→ **Short exercise**: Could you repeat the records, beginning at the line that contains "Click the Keterangan column header" and stopping after the last line of the records? Leave the pictures out.

→ **Data**:

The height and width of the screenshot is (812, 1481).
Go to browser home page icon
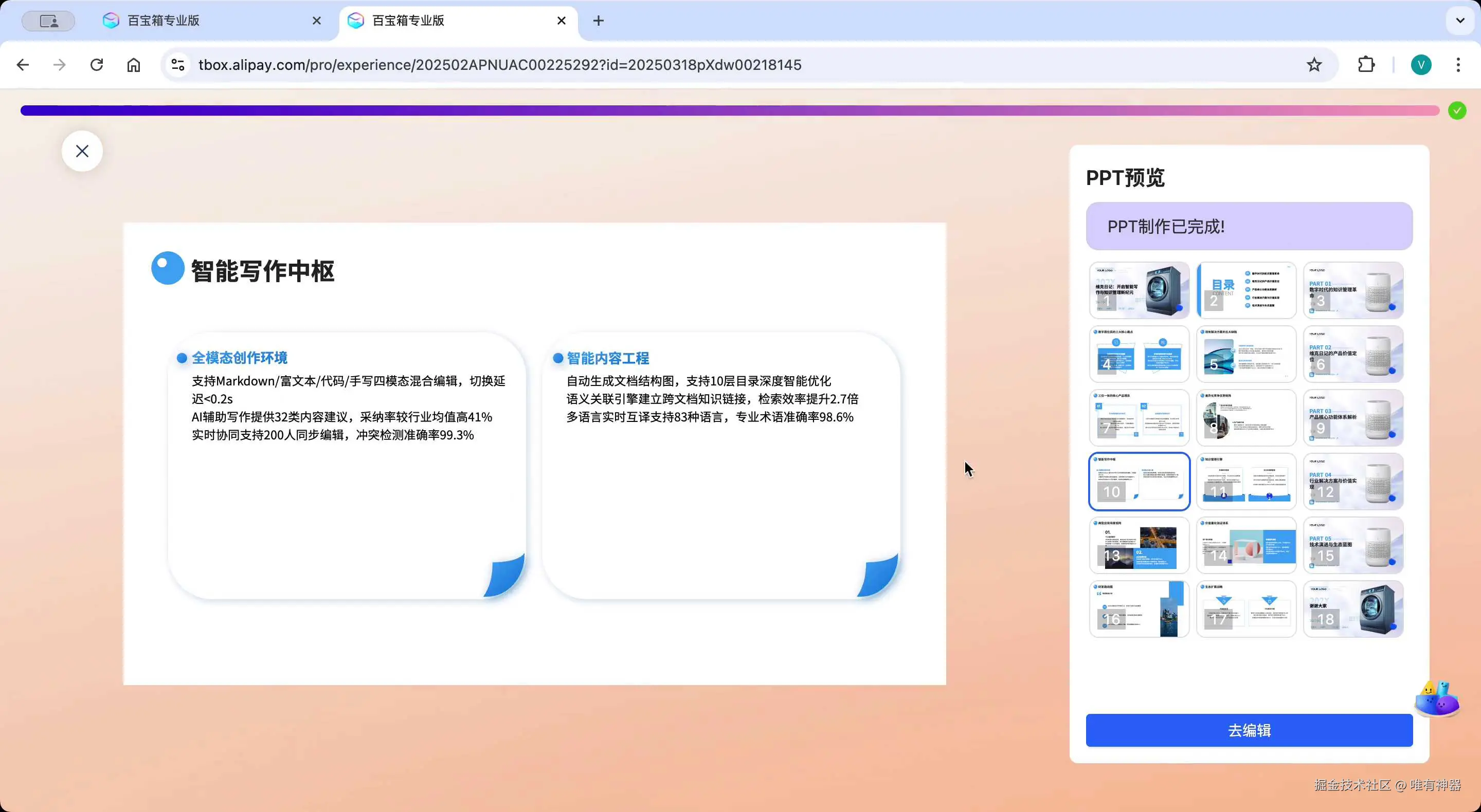click(x=133, y=65)
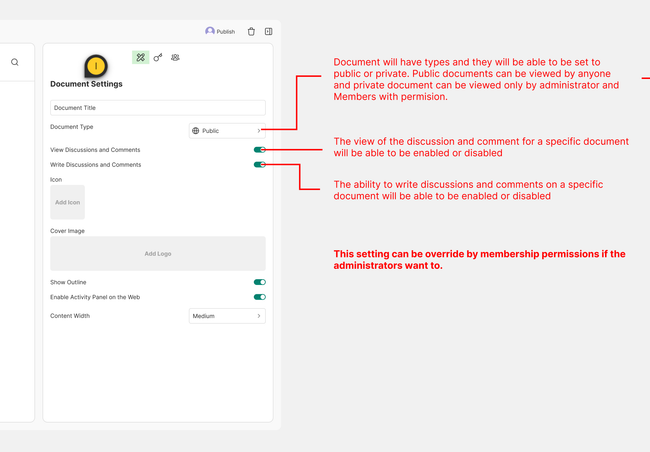This screenshot has width=650, height=452.
Task: Click the user avatar next to Publish
Action: pyautogui.click(x=210, y=31)
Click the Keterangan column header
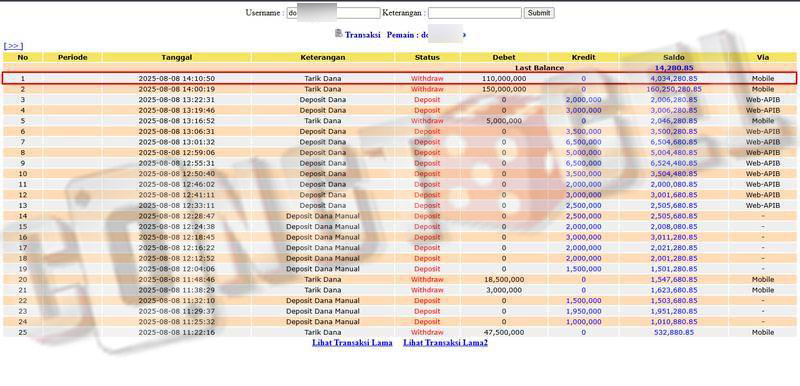800x386 pixels. [322, 57]
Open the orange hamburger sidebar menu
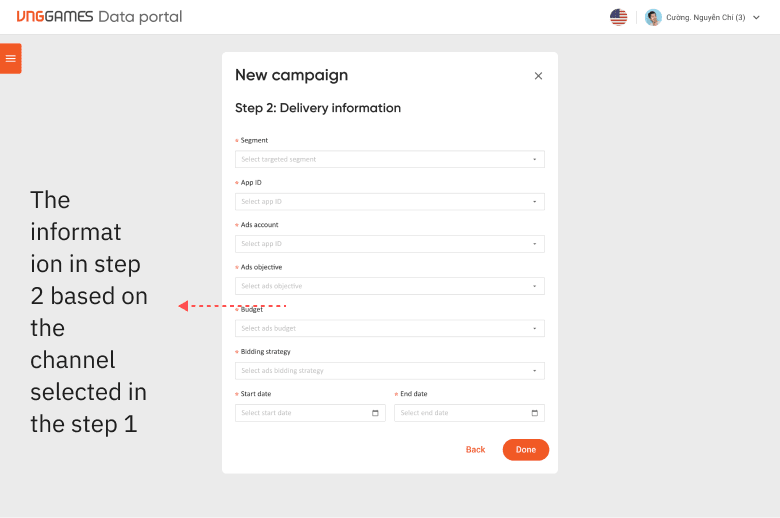The height and width of the screenshot is (518, 780). (10, 59)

→ **Output below**:
Click the Keterangan column header
800x386 pixels. [322, 57]
Open the orange hamburger sidebar menu
The height and width of the screenshot is (518, 780). (10, 59)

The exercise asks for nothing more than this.